Mme K. A. : Aujour’dhui, j’ai besoin d’appareils pour le remplissage, j’ai besoin d’un maturateur à miel. Cet important appareil enlève tous les débris du miel après extraction. J’aimerais bien avoir ce matériel qui va me permettre de produire du miel présentable. Par ailleurs, je nourris, depuis longtemps, l’intention d’avoir un rucher-école. Créer une école avec de petites maisons pour accueillir des gens qui vont venir visiter. Une sorte de Bungalow où les gens viendront passer le week-end, visiter nos ruchers et déguster le miel et les alvéoles. J’ai vu cela en France et j’en ai parlé au Ministère du Tourisme de Côte d’Ivoire qui a adhéré à cette idée. Je souhaite aussi former les jeunes à l’apiculture.

Que diriez-vous aux personnes qui veulent se lancer dans l’apiculture ?

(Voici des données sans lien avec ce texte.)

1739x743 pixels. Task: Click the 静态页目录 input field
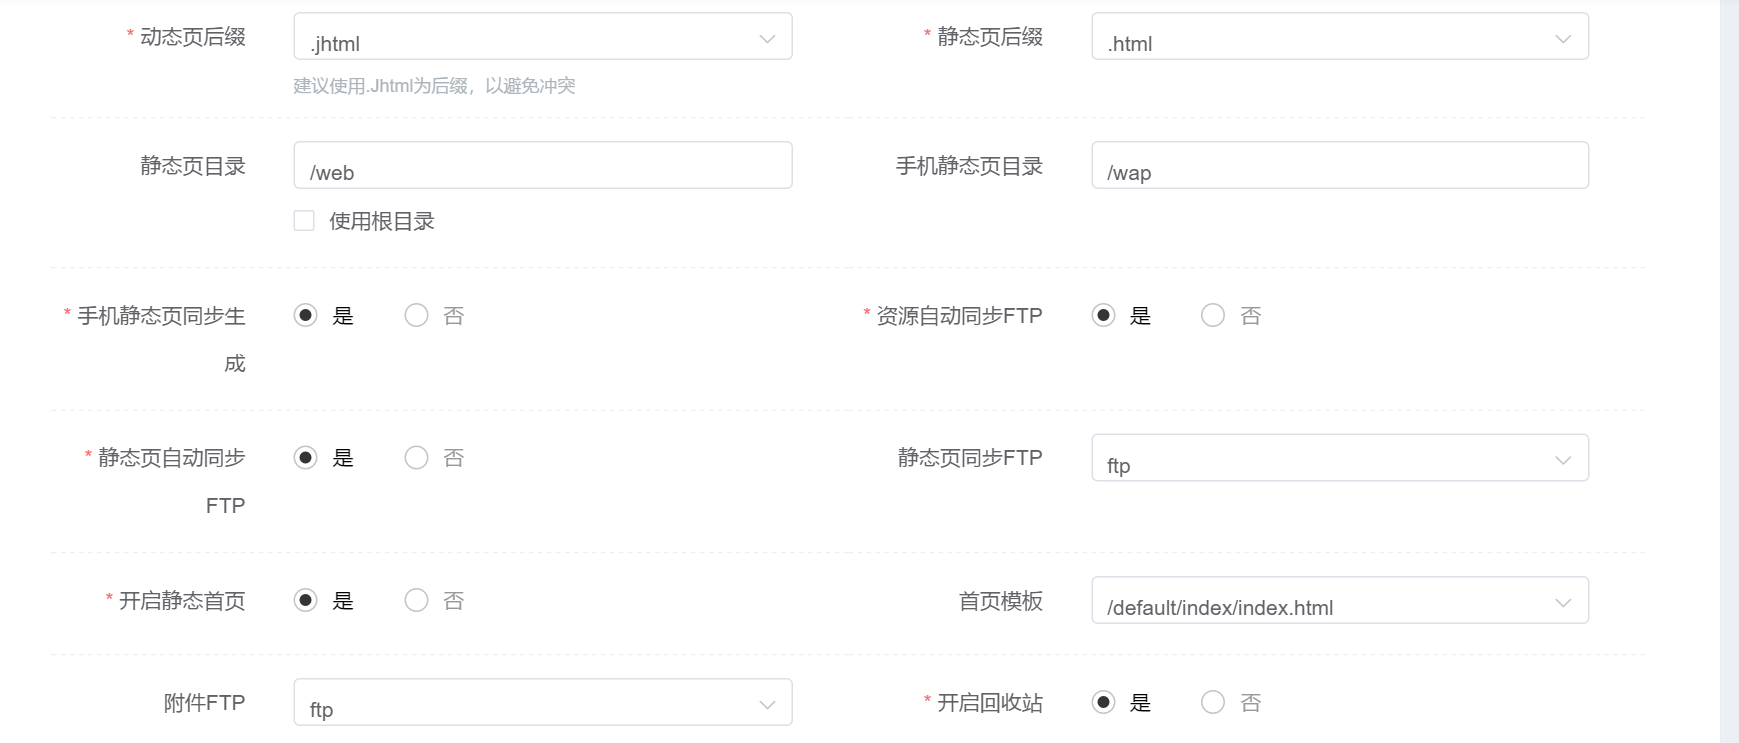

Mme K.A: Si je suis dans l’apiculture, je ne peux pas empêcher quelqu’un de se lancer dans cette activité. Le miel donne beaucoup d’argent, mais le matériel est onéreux et les conditions de travail sont exigeantes. Rien n’est facile dans ce monde. J’encourage les uns et les autres à embrasser cette activité en ayant, à l’esprit, que les choses ne seront pas faciles, mais qu’avec la persévérance, on peut y arriver.